Get ASE counts from BAMs or raw fastq data -- repackage of pipeline by Carlo Artieri
MIT License
6 stars 3 forks source link

Alter code to use pysam's bam indexing to speed up parsing. #2

Open MikeDacre opened 8 years ago

MikeDacre commented 8 years ago

Per @carloartieri:

pysam's value comes from it being able to handle indexed BAM files. You can restrict the analysis directly to reads overlapping SNPs (if you want) and then use the pysam.read object to extract the variant calls directly and much more rapidly.

Possible issue:

MikeDacre commented 8 years ago

It turns out that you can use the mate method of Samfile to get the mate of any read:

sfile = pysam.Samfile('LD0001_star_nodups.bam')
read = next(sfile)
mate = sfile.mate(mate)

If read is unpaired, it throws a ValueError

carloartieri commented 8 years ago

A few things:

  1. Yes the indexing makes handling mates troublesome.
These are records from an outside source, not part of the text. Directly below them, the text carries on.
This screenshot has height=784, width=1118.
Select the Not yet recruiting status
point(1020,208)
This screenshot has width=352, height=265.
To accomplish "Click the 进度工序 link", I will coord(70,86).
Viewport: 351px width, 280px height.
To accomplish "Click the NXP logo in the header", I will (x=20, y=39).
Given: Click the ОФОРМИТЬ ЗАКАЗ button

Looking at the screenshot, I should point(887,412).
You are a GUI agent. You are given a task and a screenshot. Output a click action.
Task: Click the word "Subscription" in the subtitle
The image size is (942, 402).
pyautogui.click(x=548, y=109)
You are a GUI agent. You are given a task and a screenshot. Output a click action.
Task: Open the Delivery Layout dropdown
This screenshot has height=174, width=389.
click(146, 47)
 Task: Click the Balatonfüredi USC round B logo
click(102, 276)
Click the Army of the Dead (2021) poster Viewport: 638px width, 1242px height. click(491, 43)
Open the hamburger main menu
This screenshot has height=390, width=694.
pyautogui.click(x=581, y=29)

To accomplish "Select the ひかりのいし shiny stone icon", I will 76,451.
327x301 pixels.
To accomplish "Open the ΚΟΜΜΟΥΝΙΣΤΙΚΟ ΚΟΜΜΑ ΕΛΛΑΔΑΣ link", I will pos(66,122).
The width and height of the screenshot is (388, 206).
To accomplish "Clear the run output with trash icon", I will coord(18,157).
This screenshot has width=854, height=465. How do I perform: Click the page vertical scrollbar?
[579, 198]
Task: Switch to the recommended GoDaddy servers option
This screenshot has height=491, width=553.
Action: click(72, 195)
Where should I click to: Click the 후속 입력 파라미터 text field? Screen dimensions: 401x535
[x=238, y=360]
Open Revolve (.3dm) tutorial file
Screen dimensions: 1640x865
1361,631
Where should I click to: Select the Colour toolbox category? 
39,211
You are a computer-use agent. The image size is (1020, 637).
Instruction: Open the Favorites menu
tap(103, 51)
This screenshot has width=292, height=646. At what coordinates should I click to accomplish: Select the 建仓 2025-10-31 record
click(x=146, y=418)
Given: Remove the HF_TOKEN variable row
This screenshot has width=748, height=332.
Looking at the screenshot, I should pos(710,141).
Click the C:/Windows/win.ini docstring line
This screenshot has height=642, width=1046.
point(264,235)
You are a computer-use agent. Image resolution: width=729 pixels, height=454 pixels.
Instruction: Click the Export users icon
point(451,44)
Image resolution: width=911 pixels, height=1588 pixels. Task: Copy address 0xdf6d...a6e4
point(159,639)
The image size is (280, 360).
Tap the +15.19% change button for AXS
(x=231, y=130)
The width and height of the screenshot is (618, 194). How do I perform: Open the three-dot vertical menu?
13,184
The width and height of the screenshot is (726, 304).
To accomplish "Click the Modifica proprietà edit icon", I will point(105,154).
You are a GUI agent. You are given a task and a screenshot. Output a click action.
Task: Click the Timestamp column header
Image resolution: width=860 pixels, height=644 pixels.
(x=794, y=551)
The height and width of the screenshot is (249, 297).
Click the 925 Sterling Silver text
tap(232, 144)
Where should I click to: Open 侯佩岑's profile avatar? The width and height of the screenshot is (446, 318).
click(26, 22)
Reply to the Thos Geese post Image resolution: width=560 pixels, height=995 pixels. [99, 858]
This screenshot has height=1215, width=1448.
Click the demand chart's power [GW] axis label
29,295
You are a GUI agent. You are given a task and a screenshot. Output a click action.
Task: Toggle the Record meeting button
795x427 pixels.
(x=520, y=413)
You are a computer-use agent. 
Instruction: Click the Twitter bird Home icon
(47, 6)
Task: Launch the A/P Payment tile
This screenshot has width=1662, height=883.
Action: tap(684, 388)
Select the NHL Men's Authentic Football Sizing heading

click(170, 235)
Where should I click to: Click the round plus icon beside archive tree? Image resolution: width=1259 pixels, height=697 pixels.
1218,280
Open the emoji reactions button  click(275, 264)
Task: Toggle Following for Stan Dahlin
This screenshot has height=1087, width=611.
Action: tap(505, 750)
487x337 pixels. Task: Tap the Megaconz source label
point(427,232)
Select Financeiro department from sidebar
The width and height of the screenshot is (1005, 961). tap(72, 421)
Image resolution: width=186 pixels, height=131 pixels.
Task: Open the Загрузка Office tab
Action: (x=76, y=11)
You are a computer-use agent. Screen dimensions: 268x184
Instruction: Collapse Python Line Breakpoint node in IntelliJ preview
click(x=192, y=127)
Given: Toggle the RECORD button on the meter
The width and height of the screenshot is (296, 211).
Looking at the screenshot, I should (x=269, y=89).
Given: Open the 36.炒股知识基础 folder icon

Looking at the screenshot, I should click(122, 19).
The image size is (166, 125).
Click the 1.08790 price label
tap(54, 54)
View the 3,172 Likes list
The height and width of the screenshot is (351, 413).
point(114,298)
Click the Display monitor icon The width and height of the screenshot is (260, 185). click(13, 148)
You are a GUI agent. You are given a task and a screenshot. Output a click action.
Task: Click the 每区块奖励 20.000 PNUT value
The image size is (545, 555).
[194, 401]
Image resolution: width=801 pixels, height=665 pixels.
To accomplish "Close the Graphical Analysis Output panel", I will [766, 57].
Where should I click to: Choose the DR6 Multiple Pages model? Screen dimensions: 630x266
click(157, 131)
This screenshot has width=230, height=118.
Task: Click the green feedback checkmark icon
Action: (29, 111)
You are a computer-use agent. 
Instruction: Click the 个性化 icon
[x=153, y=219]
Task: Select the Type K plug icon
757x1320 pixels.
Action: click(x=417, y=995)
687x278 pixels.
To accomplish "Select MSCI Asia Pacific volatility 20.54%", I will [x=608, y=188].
One possible way to handle it is to have a pre-filtering step that randomly picks one of two mapped mates, but I'd have to think about how to implement this efficiently. Another possibility would be to keep a running tally of mates 'touched' and pick one at random - this wouldn't necessarily take up a lot of RAM as you would only have to keep an element in this list until you'd 'seen' both mates.
  2. Apparently the 'mate' method is somewhat erratic as it can change the current position of the index in the file. It's not ideal for use if you're iterating through reads (rather it's intended to get the mate for a specific read). I haven't tested whether this actually creates problems.
  3. Alternatively, it's possible to just iterate through an unindexed BAM file (sorted by mates) in order by doing: for read in pysam.fetch(until_eof=True):. This would allow the script to operate as it currently does, but on BAM files, and still allow access to all of the 'mapped segment' functions.
petercombs commented 8 years ago

Am I wrong that the only step that really cares about which way the input file is sorted is the splitting step? If so, it could be enough of a speed savings to use the indexed file to avoid the need for multiplexing at all.

Alternatively, it seems like using the indexed bam file doesn't actually lead to any speedups—and in fact slows it down by something like 60 fold (see commit 659c4736fe ). Maybe I'm doing something really bad with the implementation, but based on the profiling, it's either gonna be really easy to fix or not at all.